Professional ratings
Review scores
| Source | Rating |
| AllMusic | Star |

== Track listing==
1. "Somewhere" (Leonard Bernstein, Stephen Sondheim) – 3:19
2. "Evergreen" (Barbra Streisand, Paul Williams) – 3:01
3. "Something's Coming" (Leonard Bernstein, Stephen Sondheim) – 4:12
4. "People" (Bob Merrill, Jule Styne) – 4:49
5. "Send in the Clowns" (Stephen Sondheim) – 4:38
6. "Over the Rainbow" (Harold Arlen, Yip Harburg) – 3:41
7. "Guilty" (Barry Gibb, Maurice Gibb, Robin Gibb) Duet with Barry Gibb – 5:25
8. "What Kind of Fool" (Barry Gibb, Albhy Galuten) Duet with Barry Gibb – 4:31
9. "Papa, Can You Hear Me? (Michel Legrand, Alan Bergman, Marilyn Bergman) – 4:32
10. "The Way We Were (Alan Bergman, Marilyn Bergman, Marvin Hamlisch) – 3:48
11. "It's a New World" (Harold Arlen, Ira Gershwin) – 3:03
12. "Happy Days Are Here Again" (Milton Ager, Jack Yellen) – 4:42
13. "America the Beautiful" (Katharine Lee Bates, Samuel A. Ward) – 5:02

== Video release ==
The concert was produced as an HBO television special, broadcast December 27, 1986. The One Voice album, VHS home video and NTSC Laserdisc of the concert were released in April 1987. A DVD release of One Voice appeared in 2006. The concert footage includes some of the many celebrities in attendance, as well as bits of Robin Williams performing an ad-libbed monologue to open the show.

==Personnel==
- Barbra Streisand – vocals
- Barry Gibb - vocals (Tracks 7–8)
- Randy Kerber – keyboards, piano, conductor, musical director
- Jim Cox – synthesizers
- Dan Sawyer – acoustic guitar, electric guitar
- Randy Waldman – synthesizers
- Chad Wackerman – drums
- Michael G. Fisher – percussion and sound effects
- Nyle Steiner - Steinerphone (EWI)
- John Pierce – bass guitar, Moog bass
- Richard Marx – backing vocals
- Richard Baskin - producer

==Charts==

===Weekly charts===

| Chart (1987) | Peak position |
|---|---|
| Australian Albums Chart | 15 |
| Canada Top Albums/CDs (RPM) | 28 |
| Dutch Albums (Album Top 100) | 2 |
| European Albums (Music & Media) | 47 |
| Finnish Albums (Suomen virallinen lista) | 30 |
| German Albums (Offizielle Top 100) | 32 |
| Japanese Albums (Oricon) | 93 |
| New Zealand Albums (RMNZ) | 7 |
| Spanish Albums (Promusicae) | 18 |
| Swedish Albums (Sverigetopplistan) | 33 |
| UK Albums (Official Charts) | 27 |
| US Billboard 200 | 9 |

===Year-end charts===

| Chart (1987) | Position |
|---|---|
| New Zealand Albums (RMNZ) | 31 |
| US Cash Box | 41 |

==Certifications and sales==
One Voice has been certified Platinum in the United States and New Zealand for sales of 1,000,000 and 15,000 copies. According to the liner notes of Barbra's retrospective box set: Just for the Record, the album also received a record certification in Australia, Canada, the Netherlands and the United Kingdom.
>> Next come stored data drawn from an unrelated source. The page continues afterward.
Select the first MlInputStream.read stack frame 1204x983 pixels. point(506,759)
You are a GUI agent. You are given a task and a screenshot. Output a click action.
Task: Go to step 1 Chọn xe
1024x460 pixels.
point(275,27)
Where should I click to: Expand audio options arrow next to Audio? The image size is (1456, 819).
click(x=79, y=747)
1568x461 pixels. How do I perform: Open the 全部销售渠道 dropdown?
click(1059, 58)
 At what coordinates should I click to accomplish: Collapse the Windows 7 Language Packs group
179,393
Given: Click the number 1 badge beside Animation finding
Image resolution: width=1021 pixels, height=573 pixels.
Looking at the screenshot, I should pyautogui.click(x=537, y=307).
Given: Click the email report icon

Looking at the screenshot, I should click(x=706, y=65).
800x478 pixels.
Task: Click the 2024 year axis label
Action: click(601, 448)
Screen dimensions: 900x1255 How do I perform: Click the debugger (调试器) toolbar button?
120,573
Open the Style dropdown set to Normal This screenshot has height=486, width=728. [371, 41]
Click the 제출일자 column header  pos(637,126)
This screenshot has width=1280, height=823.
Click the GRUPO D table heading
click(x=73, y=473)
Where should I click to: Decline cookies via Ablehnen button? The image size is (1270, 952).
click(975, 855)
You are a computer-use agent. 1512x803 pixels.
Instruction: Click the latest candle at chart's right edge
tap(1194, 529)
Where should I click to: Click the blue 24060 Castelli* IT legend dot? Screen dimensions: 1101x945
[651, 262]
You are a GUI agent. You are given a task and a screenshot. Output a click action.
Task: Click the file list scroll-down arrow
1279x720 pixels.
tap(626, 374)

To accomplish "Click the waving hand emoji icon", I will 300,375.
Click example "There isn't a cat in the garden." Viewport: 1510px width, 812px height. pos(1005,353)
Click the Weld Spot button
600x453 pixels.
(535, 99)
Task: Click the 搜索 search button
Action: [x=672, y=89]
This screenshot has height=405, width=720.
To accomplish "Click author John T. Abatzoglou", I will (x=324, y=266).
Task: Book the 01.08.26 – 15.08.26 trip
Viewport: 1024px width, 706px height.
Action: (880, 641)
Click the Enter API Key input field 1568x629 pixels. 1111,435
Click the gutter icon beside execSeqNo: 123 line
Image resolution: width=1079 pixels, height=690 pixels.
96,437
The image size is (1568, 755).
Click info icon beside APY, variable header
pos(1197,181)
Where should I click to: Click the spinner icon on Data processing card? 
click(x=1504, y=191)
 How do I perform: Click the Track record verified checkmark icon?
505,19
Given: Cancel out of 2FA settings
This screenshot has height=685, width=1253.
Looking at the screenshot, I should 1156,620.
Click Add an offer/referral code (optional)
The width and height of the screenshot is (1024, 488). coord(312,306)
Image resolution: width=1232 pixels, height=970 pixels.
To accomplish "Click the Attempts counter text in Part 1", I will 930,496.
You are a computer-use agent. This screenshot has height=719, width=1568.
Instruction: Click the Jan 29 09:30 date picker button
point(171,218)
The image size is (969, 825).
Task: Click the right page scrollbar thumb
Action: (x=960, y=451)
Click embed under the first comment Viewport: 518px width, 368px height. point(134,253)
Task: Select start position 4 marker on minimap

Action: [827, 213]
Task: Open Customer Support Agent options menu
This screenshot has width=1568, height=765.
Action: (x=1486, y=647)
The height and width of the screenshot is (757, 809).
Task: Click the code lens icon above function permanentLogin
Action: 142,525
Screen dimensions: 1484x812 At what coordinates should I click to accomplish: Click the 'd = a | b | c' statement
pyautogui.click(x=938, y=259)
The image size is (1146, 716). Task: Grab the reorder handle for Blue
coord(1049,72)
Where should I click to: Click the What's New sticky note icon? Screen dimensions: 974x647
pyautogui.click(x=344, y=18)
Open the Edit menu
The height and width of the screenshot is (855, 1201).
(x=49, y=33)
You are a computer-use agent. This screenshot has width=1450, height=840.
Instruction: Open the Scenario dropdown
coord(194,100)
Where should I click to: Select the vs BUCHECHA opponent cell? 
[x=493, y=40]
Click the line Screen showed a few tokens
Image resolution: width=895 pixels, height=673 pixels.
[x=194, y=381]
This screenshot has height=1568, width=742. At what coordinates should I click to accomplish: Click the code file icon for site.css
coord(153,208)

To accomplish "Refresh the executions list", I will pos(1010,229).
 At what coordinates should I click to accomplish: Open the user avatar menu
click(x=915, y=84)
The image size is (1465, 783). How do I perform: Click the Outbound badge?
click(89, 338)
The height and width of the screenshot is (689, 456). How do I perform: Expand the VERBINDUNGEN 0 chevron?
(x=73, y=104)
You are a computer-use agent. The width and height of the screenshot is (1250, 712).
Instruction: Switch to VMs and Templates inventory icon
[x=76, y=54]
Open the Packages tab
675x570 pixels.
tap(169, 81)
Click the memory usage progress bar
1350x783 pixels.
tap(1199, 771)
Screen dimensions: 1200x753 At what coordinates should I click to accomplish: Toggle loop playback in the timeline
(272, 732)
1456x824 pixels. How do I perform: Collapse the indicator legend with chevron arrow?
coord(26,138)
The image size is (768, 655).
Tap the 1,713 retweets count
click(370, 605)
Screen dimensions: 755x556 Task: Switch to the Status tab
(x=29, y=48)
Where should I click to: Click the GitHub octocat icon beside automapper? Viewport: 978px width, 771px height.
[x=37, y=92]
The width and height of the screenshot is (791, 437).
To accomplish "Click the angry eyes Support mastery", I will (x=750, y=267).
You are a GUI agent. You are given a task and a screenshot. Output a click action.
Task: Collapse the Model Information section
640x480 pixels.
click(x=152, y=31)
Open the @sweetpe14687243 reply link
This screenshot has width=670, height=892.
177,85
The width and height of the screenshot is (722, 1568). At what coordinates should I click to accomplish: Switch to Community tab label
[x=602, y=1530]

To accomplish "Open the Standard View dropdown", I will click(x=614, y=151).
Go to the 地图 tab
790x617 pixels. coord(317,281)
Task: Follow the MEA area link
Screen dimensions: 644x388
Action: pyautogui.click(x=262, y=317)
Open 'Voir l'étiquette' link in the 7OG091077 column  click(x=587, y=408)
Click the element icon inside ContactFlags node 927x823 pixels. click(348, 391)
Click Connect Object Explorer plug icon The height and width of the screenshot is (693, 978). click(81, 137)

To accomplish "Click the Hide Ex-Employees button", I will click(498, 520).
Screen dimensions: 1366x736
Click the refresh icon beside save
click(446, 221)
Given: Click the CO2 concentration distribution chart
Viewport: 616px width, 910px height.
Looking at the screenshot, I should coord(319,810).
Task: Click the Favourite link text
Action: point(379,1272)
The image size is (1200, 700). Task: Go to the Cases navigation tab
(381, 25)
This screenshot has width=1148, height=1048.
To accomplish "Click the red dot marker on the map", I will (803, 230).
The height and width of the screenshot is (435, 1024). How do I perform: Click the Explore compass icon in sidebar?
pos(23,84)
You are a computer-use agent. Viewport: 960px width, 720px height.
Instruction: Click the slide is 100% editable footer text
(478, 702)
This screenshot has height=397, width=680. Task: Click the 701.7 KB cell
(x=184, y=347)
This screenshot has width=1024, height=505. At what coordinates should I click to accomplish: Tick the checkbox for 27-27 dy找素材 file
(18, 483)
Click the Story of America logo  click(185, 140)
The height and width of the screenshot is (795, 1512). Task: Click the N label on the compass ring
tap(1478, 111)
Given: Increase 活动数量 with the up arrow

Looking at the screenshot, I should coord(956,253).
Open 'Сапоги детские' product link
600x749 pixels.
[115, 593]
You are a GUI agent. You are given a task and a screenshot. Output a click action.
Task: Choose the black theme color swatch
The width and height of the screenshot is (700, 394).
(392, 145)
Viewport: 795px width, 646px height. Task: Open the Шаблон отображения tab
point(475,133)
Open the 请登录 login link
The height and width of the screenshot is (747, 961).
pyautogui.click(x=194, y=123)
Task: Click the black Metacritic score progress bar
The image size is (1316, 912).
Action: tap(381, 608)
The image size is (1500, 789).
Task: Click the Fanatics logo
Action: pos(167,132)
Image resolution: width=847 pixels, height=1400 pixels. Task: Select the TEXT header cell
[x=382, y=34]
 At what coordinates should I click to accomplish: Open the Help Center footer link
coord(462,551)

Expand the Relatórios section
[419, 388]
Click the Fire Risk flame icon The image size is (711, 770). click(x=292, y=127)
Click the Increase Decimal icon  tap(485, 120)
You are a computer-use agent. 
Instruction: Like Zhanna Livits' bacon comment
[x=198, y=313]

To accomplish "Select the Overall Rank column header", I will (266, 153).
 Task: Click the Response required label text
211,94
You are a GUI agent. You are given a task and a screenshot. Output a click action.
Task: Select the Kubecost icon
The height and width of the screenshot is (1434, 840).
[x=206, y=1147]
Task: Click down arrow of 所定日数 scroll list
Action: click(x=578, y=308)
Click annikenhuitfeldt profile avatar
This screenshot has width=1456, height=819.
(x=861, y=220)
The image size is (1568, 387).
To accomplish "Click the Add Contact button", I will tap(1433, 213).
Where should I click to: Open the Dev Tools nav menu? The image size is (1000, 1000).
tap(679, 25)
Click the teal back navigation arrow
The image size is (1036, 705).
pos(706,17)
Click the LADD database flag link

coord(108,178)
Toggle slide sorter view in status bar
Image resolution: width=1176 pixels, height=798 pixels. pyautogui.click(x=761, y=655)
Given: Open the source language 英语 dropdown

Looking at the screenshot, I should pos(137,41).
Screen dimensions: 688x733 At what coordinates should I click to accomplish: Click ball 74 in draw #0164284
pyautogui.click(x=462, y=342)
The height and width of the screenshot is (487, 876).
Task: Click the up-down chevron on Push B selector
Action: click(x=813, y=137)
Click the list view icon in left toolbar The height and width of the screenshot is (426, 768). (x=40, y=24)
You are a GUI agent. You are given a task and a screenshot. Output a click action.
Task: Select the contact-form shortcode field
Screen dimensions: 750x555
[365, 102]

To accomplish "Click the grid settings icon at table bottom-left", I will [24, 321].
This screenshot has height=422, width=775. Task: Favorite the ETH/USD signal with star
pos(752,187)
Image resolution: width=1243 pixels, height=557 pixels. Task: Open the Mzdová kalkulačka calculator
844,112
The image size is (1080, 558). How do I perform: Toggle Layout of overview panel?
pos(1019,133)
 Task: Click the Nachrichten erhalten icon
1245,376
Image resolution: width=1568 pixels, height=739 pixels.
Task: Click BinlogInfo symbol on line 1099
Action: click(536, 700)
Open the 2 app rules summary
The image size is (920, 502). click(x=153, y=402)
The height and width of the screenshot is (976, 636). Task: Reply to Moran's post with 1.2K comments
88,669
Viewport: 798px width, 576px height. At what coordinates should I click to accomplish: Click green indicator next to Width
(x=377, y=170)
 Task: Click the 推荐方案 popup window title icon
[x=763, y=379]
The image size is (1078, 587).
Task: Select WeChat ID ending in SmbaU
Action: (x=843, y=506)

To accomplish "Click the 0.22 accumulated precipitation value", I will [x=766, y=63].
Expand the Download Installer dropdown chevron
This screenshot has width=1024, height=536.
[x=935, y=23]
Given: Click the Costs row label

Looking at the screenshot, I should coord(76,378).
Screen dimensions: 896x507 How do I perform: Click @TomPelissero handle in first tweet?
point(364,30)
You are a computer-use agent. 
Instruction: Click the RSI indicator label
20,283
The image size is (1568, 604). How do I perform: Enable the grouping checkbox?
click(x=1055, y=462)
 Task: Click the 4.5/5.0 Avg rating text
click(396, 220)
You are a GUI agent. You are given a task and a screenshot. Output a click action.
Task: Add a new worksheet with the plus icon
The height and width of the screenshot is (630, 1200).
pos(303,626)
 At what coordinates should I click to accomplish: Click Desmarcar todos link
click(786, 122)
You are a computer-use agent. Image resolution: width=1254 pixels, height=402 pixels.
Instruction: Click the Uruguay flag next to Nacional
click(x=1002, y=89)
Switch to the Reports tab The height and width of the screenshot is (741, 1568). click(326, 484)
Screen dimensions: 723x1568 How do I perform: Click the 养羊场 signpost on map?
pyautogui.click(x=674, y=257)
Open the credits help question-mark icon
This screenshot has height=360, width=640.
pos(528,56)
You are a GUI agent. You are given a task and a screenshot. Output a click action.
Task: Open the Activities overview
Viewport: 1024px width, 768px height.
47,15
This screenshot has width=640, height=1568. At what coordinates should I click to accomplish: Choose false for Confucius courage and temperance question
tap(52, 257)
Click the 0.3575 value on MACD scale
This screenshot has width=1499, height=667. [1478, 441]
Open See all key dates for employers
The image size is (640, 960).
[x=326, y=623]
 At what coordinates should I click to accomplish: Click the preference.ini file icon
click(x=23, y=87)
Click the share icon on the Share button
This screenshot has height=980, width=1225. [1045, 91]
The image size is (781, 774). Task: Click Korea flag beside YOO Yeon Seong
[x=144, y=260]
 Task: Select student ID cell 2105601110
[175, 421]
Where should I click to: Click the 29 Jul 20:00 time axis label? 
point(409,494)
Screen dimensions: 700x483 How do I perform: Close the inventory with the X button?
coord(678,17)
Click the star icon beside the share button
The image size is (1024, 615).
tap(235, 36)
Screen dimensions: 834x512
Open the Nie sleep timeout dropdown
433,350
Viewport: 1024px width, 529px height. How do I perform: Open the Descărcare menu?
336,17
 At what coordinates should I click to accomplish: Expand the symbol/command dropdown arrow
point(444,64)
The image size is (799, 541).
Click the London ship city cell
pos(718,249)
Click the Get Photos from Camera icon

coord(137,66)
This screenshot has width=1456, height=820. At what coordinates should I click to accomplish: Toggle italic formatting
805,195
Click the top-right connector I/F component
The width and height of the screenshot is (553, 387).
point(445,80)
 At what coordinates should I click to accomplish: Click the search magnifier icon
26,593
| Region | Certification | Certified units/sales |
| Australia (ARIA) | Gold | 35,000^{^} |
| Canada (Music Canada) | Gold | 50,000^{^} |
| Netherlands (NVPI) | Platinum | 100,000^{^} |
| New Zealand (RMNZ) | Platinum | 15,000^{^} |
| United Kingdom (BPI) | Silver | 60,000^{^} |
| United States (RIAA) | Platinum | 1,000,000^{^} |
^{^} Shipments figures based on certification alone.